◆ What to work on: Write out exactly the lines below from the one containing "Task: Open the Home navigation icon" to the last, both ends kept, and nothing more; skip all pictures.
Extracted information START
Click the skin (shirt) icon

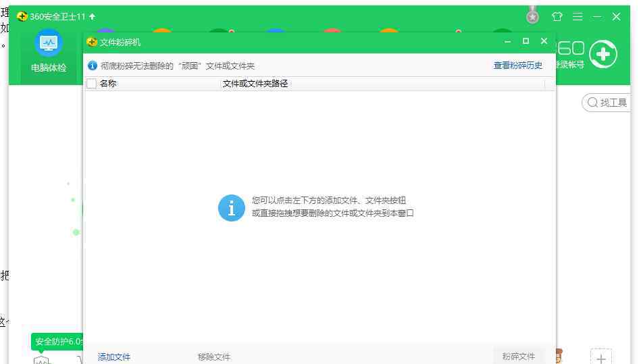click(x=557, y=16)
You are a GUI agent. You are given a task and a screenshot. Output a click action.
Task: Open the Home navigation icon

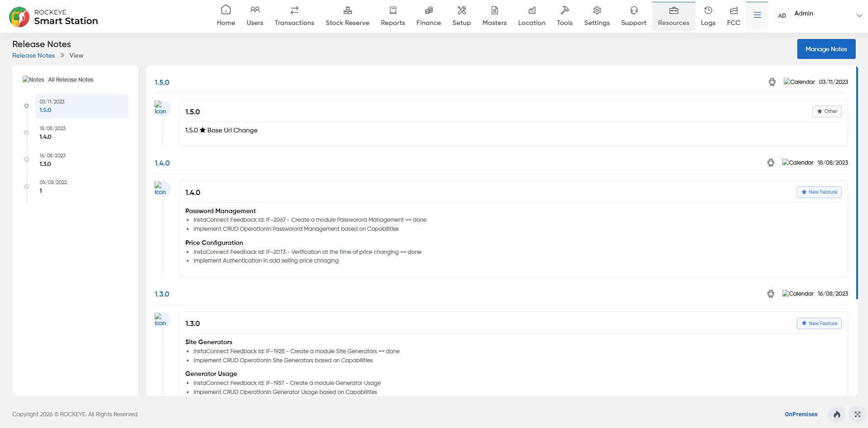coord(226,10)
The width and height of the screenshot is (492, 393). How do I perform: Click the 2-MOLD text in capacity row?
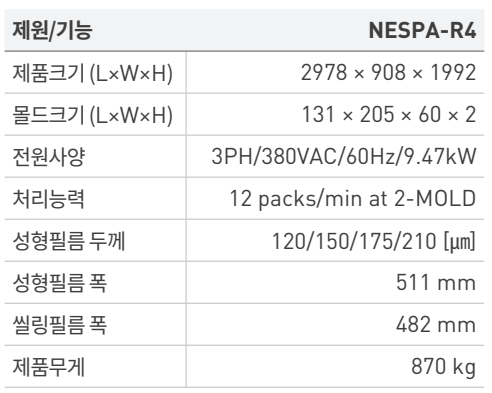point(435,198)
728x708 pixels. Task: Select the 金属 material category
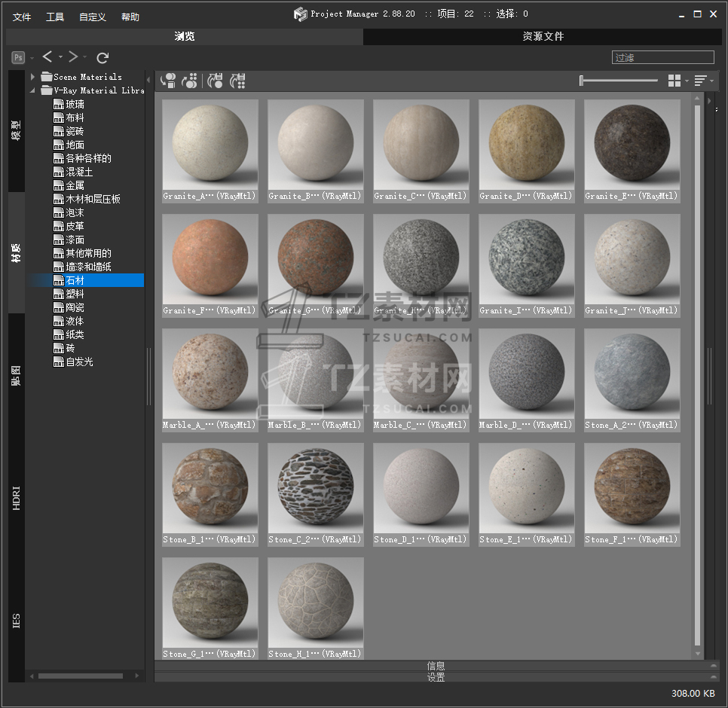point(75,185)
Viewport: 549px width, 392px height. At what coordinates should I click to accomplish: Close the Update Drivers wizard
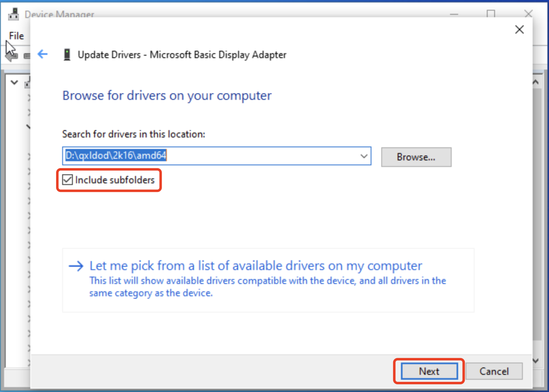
Extracted information END
◆ Result of this exercise:
Task: Open the Home navigation icon

coord(226,10)
The width and height of the screenshot is (492, 393). How do I perform: Click the 2-MOLD text in capacity row?
point(435,198)
728x708 pixels. Task: Select the 金属 material category
point(75,185)
Viewport: 549px width, 392px height. At what coordinates should I click to accomplish: Close the Update Drivers wizard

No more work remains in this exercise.